**WORK REQUEST**
Print exactly the line that contains "Click the date 11.10.2024 in the badge" along with every line beneath it to the end of the records below, and omit pictures.

^^^^^^^^^^^^^^^^

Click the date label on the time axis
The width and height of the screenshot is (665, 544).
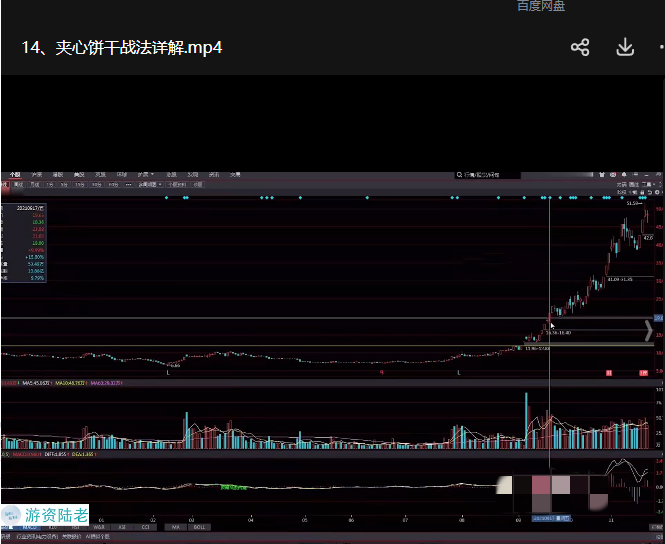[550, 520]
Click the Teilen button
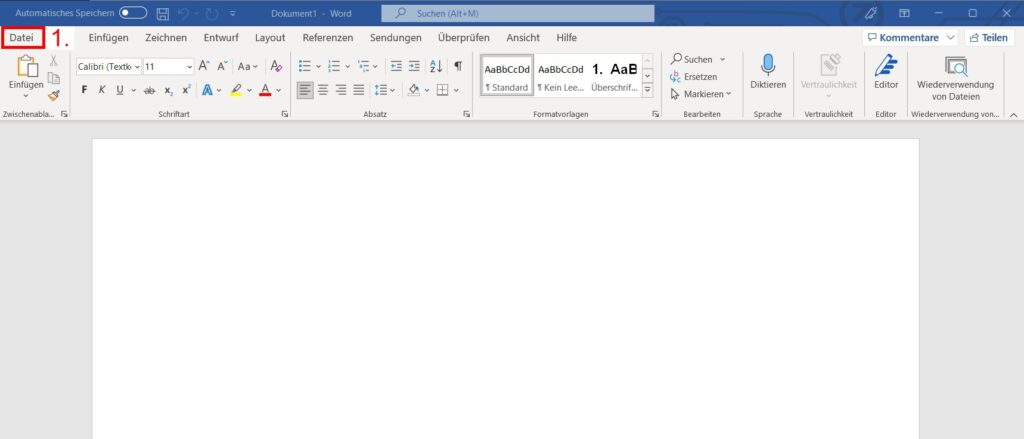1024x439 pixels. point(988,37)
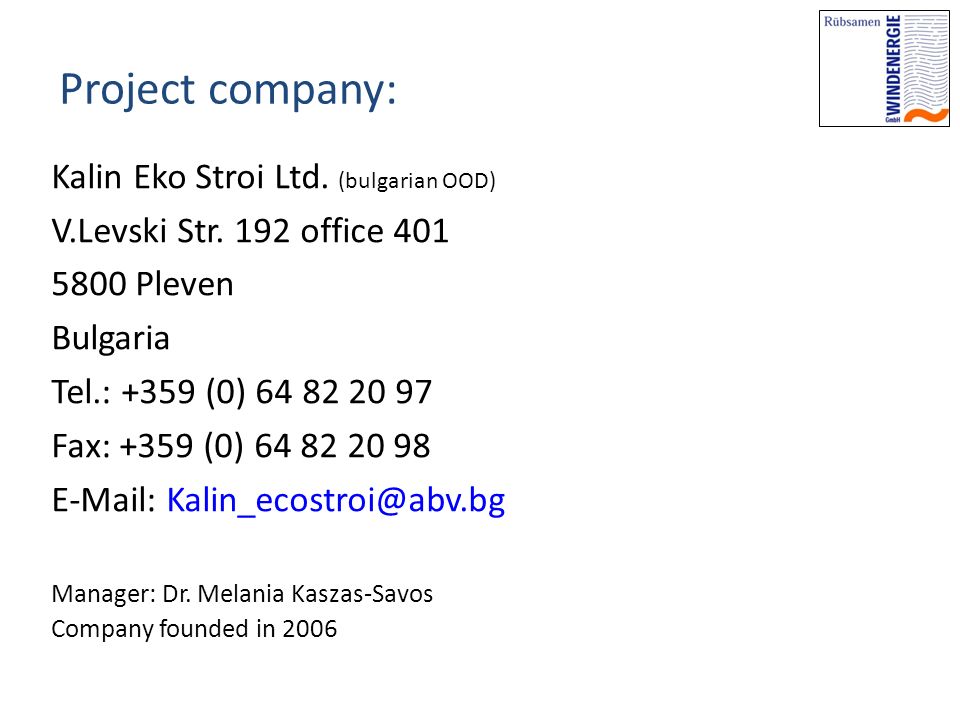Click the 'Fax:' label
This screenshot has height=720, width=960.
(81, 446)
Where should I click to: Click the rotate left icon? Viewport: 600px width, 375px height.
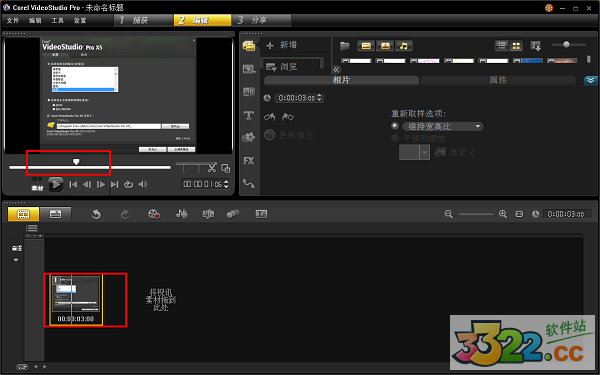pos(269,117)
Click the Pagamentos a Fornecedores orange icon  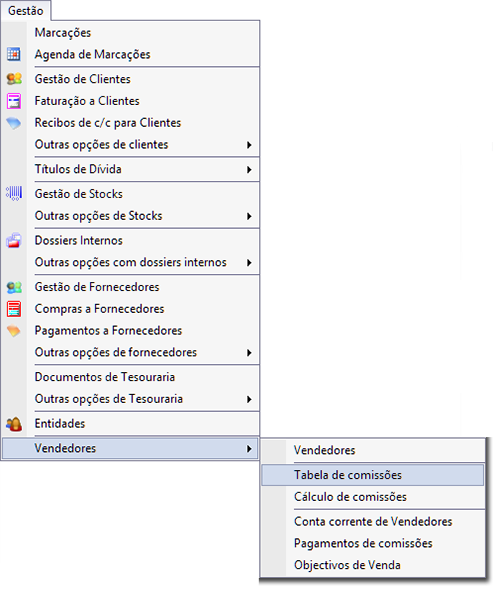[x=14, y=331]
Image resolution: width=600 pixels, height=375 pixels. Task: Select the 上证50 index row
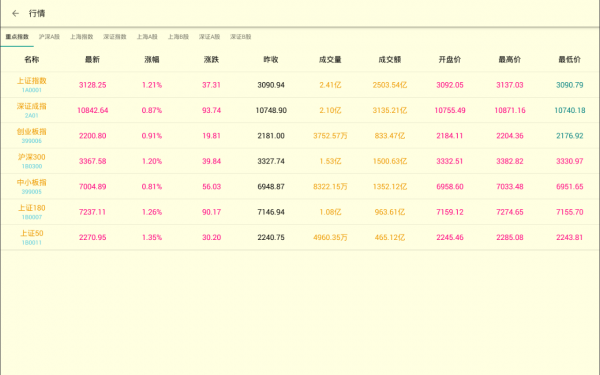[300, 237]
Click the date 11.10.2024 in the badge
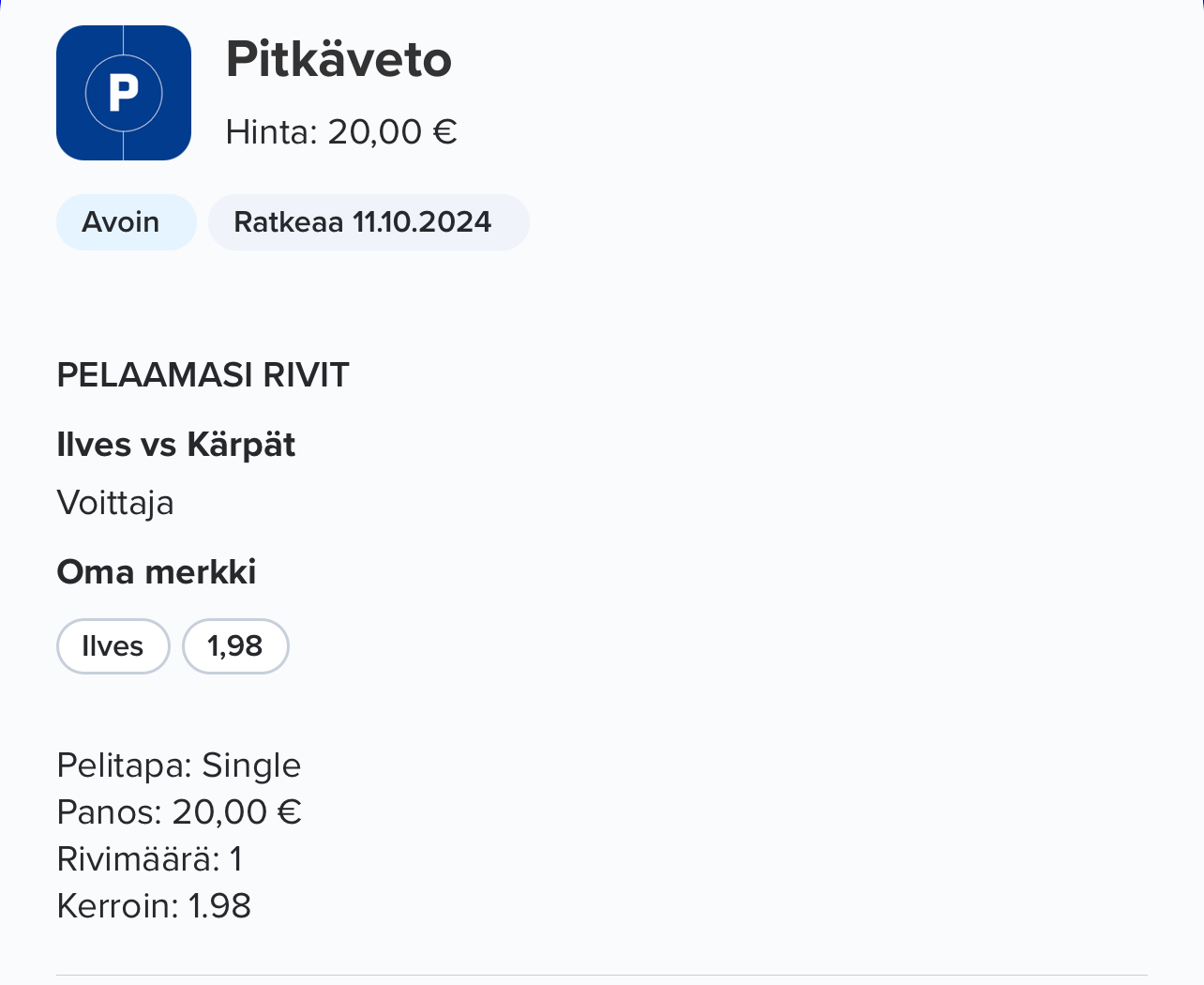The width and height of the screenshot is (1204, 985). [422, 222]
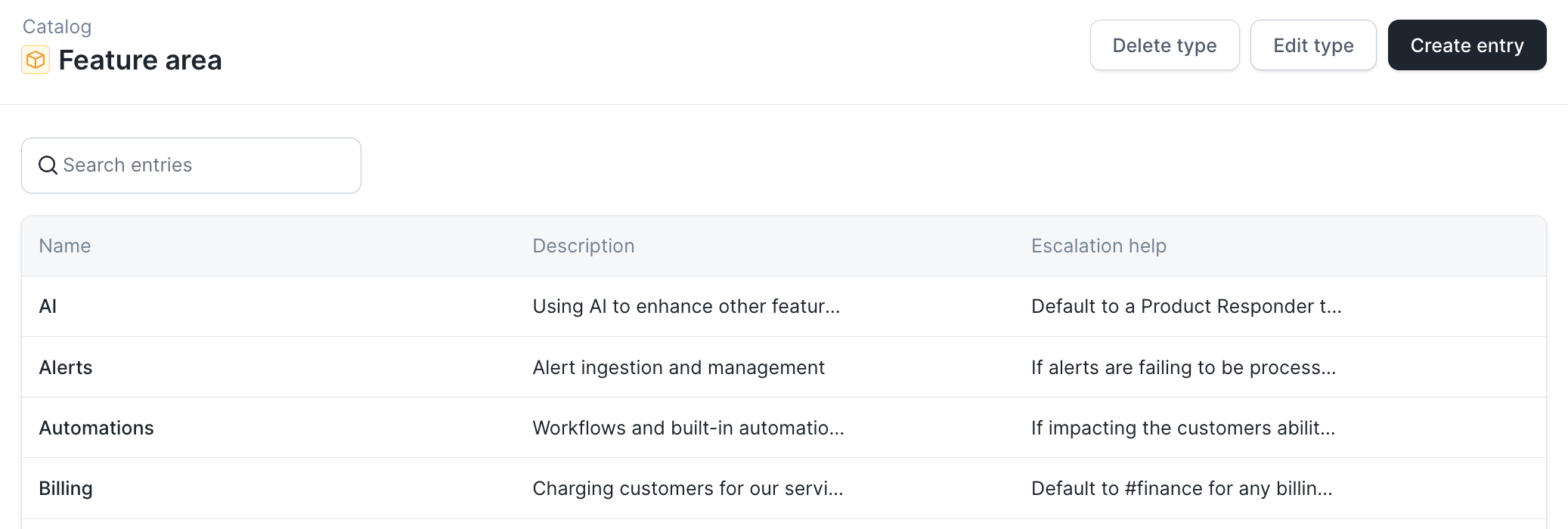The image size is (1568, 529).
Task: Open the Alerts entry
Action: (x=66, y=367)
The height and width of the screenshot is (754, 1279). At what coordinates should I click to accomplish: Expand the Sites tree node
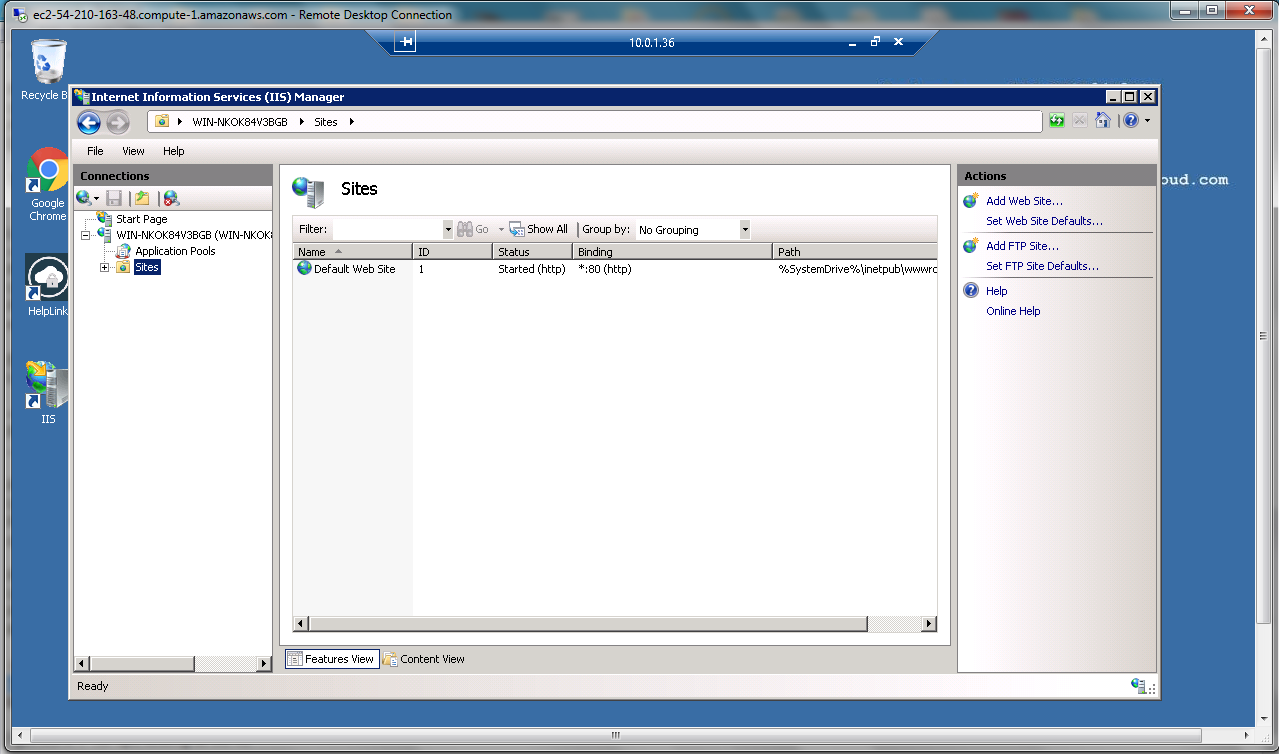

^^^^^^^^^^^^^^^^

**WRITTEN SOLUTION**
Click the date 11.10.2024 in the badge
The width and height of the screenshot is (1204, 985). [422, 222]
The image size is (1568, 529).
Task: Open the Alerts entry
Action: (x=66, y=367)
The height and width of the screenshot is (754, 1279). At what coordinates should I click to accomplish: Expand the Sites tree node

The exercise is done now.